Смерть эта, разумеется, таинственна. Как будто в ней особенно подчеркнута связь строителя со строением, его глубокое внедрение в земное творчество, и некие узы, еще лежавшие на титане.
Но это лишь домыслы, может быть, и напрасные.
Певец
Миловидный болгарский мальчик обладал удивительным голосом — прозрачным, сладостным. Иоанн был сирота, скромный и застенчивый. Попал в придворную капеллу Константинополя. По-гречески знал неважно. Когда сверстники спросили его раз, что он нынче ел, ответил:
— Куку и зелия («кукиа» — бобы).
Дети над ним посмеялись и прозвали Кукузелем. Думали ли они, что «смешное» имя в великой славе перейдет в историю?
Иоанн очень скоро выделился среди певцов и стал солистом императора. Тот полюбил его, приблизил к себе. Хотел даже женить. Кажется, последнее намерение и решило судьбу певца: он и вообще был склонен к уединенной, созерцательной жизни. Блеск двора не привлекал его. Мысль о женитьбе просто поразила. Он бежал на Афон, и в Лавре св. Афанасия стал простым пастухом «козлищ» — скрыл от братии свою прежнюю жизнь. Никто не подозревал, что знаменитый певец ежедневно уходит в горы со своим стадом. Там, в одиночестве, он пел. По преданию, отшельник случайно его подслушал: Иоанн пел псалмы столь «нежно и сладостно», что вокруг, как зачарованные, полукольцом стояли козы и козлы, потряхивая иногда бородками.
В монастыре узнали о его таланте. Узнал и император, где скрывается певец. Но Иоанну суждено было остаться в Лавре: император разрешил не возвращаться в Византию.
Иоанн Кукузель пел тогда на клиросе. Более всего, видимо, воспевал Богородицу. Однажды, пропев Ей акафист, сел в стасидии и от утомления заснул. Во сне Пречистая явилась ему и, поблагодарив за пение, дала златницу.
— Пой и не переставай петь, — сказала Она. — Я за это не оставлю тебя.
Проснувшись, он увидел у себя в руке червонец — благодарность Приснодевы. Как идет скромному и робкому Кукузелю такой подарок! И как точно, ярко определена его судьба: «Пой и не переставай петь».

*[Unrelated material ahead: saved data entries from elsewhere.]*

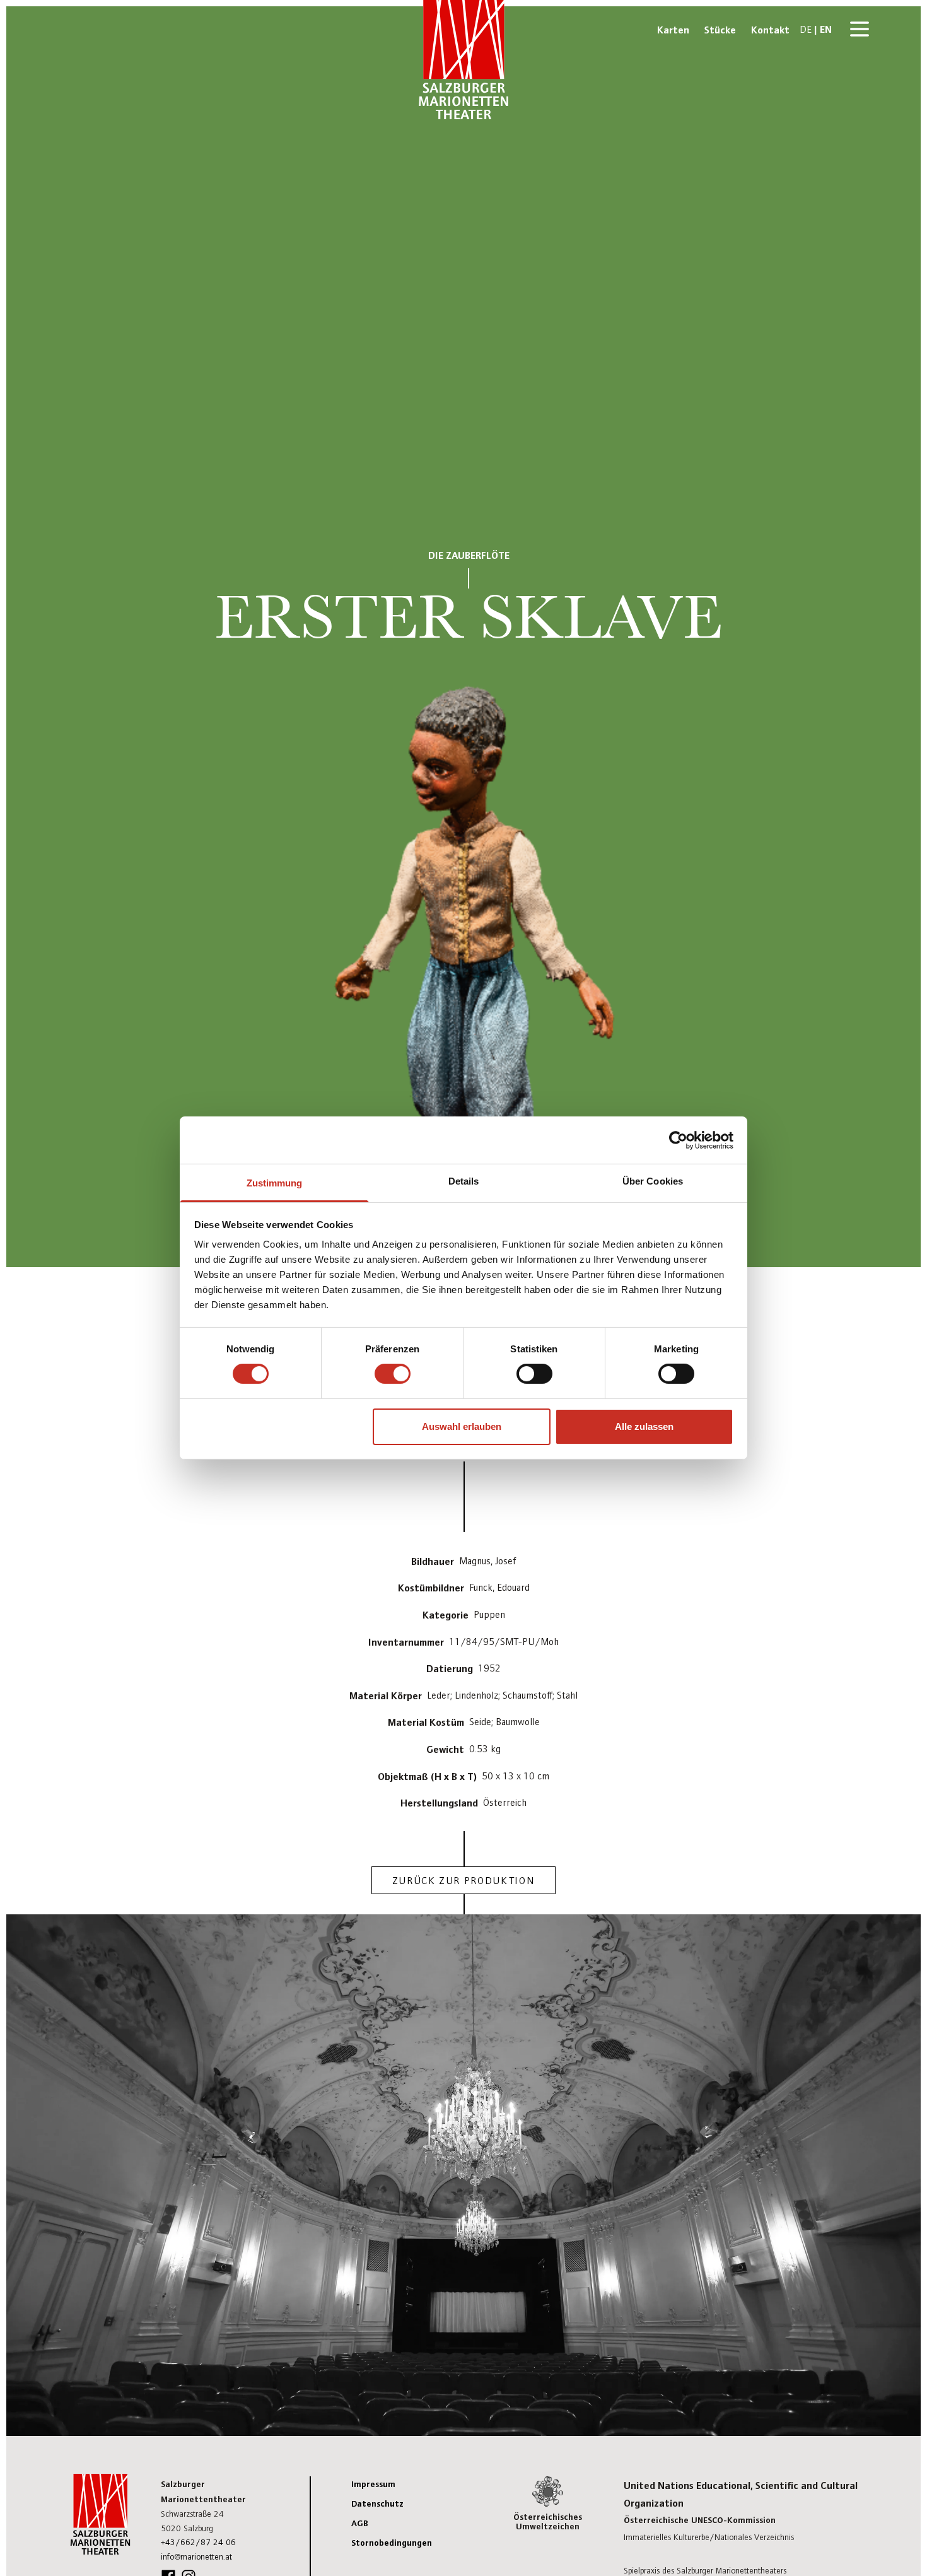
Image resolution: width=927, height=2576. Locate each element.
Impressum (373, 2483)
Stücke (720, 29)
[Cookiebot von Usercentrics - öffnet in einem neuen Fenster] (678, 1139)
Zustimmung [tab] (275, 1183)
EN (826, 28)
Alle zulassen (644, 1426)
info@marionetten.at (196, 2556)
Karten (673, 29)
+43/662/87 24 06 (198, 2541)
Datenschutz (377, 2503)
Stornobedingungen (391, 2542)
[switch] (393, 1374)
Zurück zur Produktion (463, 1880)
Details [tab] (463, 1181)
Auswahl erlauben (461, 1426)
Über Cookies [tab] (652, 1181)
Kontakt (770, 29)
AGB (359, 2522)
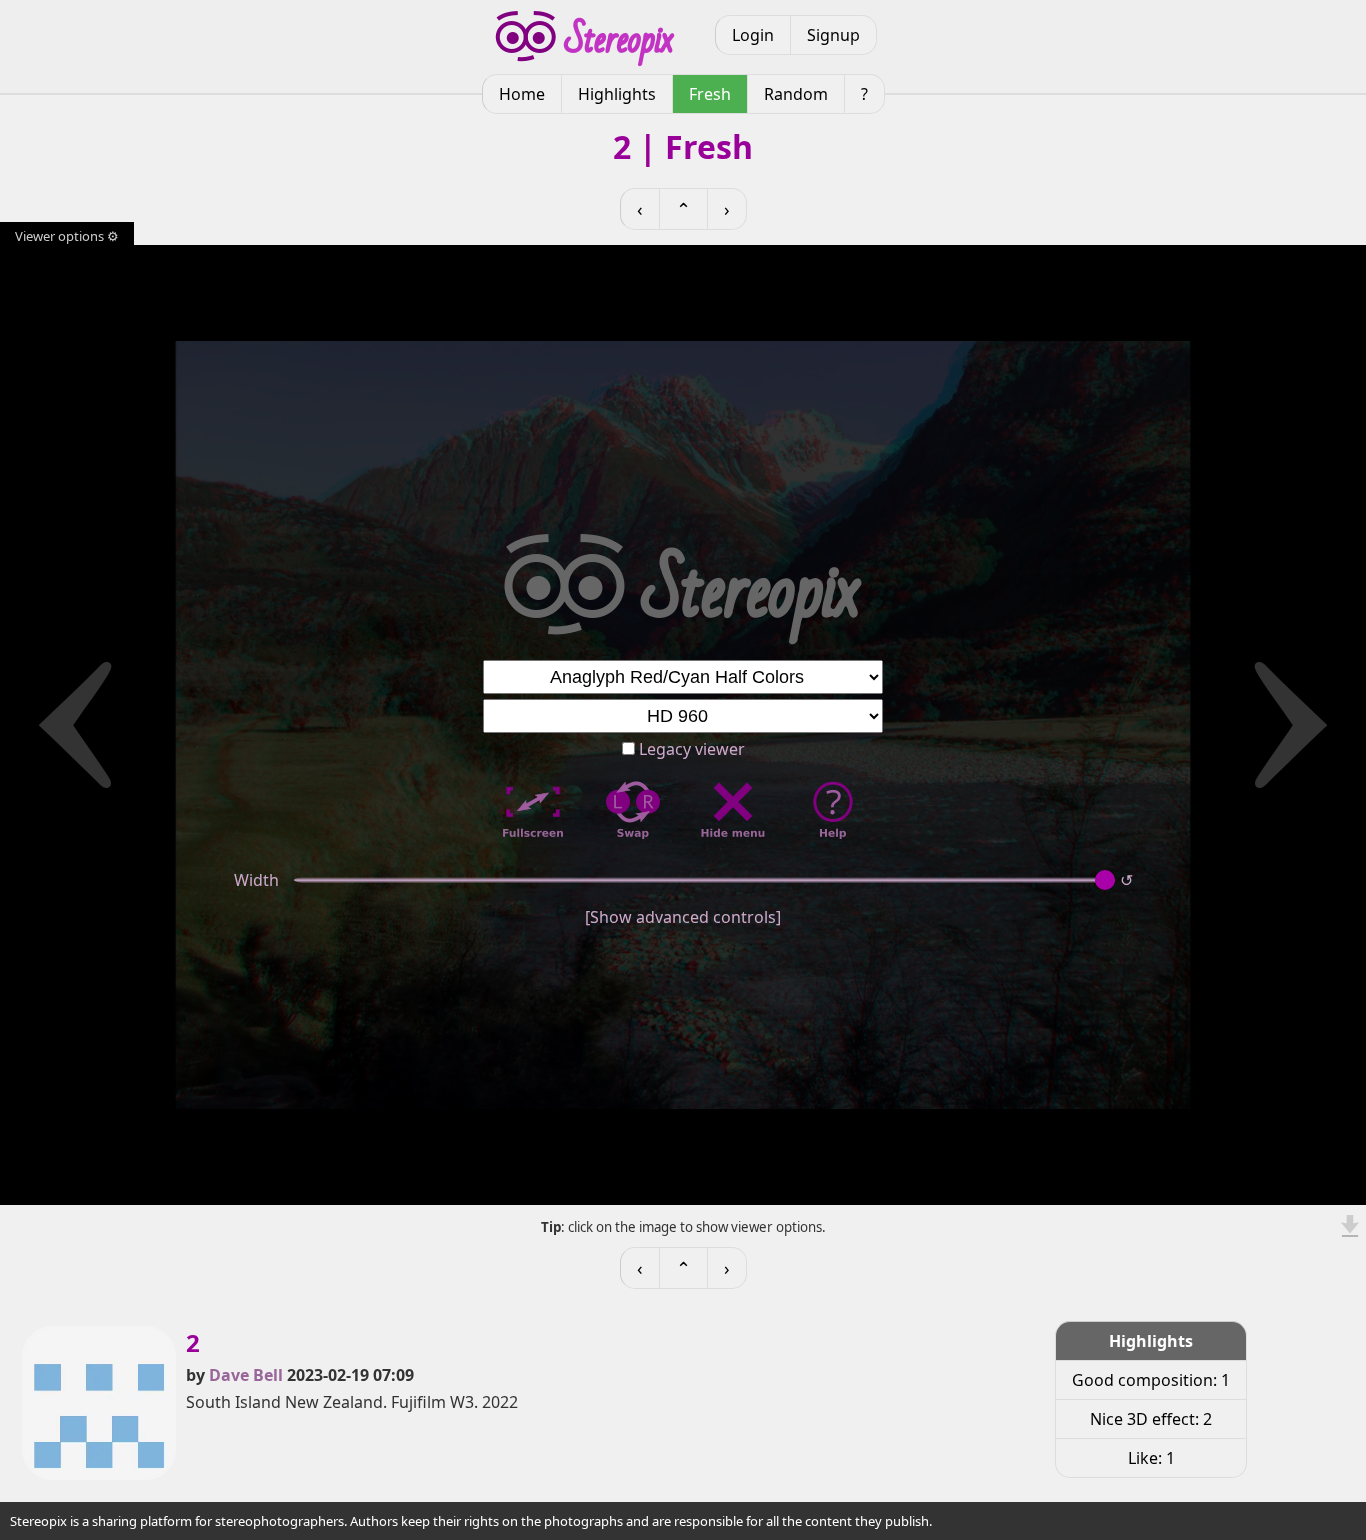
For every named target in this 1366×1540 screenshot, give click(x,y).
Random (796, 94)
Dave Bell (246, 1375)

Он и пел. Он так и пел, всю жизнь, от начала своего до конца, в сущности, житие ничего иного о нем и не сообщает.
В жаркий, голубой полдень Афона я сидел на камнях, где некогда он пас свои стада. Пустыня, серо-меловая гора Афон, сухие кустарники, лесок, сияющая бездна моря… Здесь прославлял он Бога, Приснодеву, свет, день, солнце. В его лице Церковь благословила поэта и певца, христианского Орфея, «музыканта Господня».
В Лавре благоговейно приложился я к коричнево-медвяному, в золотом венце, слегка благоухающему черепу святого.
Новая Фиваида
К скиту[16] под таким названием, основанному в 1881 г., мы плыли от Пантелеймоновой обители часа три — мимо живописнейших монастырей Ксенофа и Дохиара, на северо-запад к перешейку.
Вечером высадились у пристани.
На этот раз меня сопровождал рано поседевший, слабый здоровьем, очень застенчивый и мягкий иеромонах о. В. — монастырский библиотекарь, человек книжный и несколько нервный.
Оставив пожитки в простенькой гостинице, мы двинулись в гору. Скит с небольшой церковкой и стенами недостроенного храма остался внизу. Вокруг каливы пустынников — именно их и хотелось мне повидать.
Начался сосновый лес. Сквозь деревья далеко внизу море с пенно-изумрудною каймой прибоя, сиреневое, как будто покойное. Дальний вид на леса и холмы побережья — замыкался он самим Афоном. За ним сизо-синеющая мгла.
О. В. постучал в комнатку небольшой как бы дачки. Все вокруг было безмолвно. В палисаднике несколько фруктовых деревьев, цветы, огород. На повторный стук дверь отворилась — вышел очень высокий, босой человек в шапочке, куртке. Если отшельник Карули обладал чертой сходства с Толстым, то этот вполне его напоминал: крупным мужицким носом, небольшими, умными глазами, даже подпоясан был ремешком.
Встретил нас приветливо и почти весело. Пожатие его ладони показало, что мою руку он отлично может раздавить. Прошли в каливу: спаленка, моленная с иконостасом, свечами, расклеенными по стенам картинками — и стеклянная галерейка.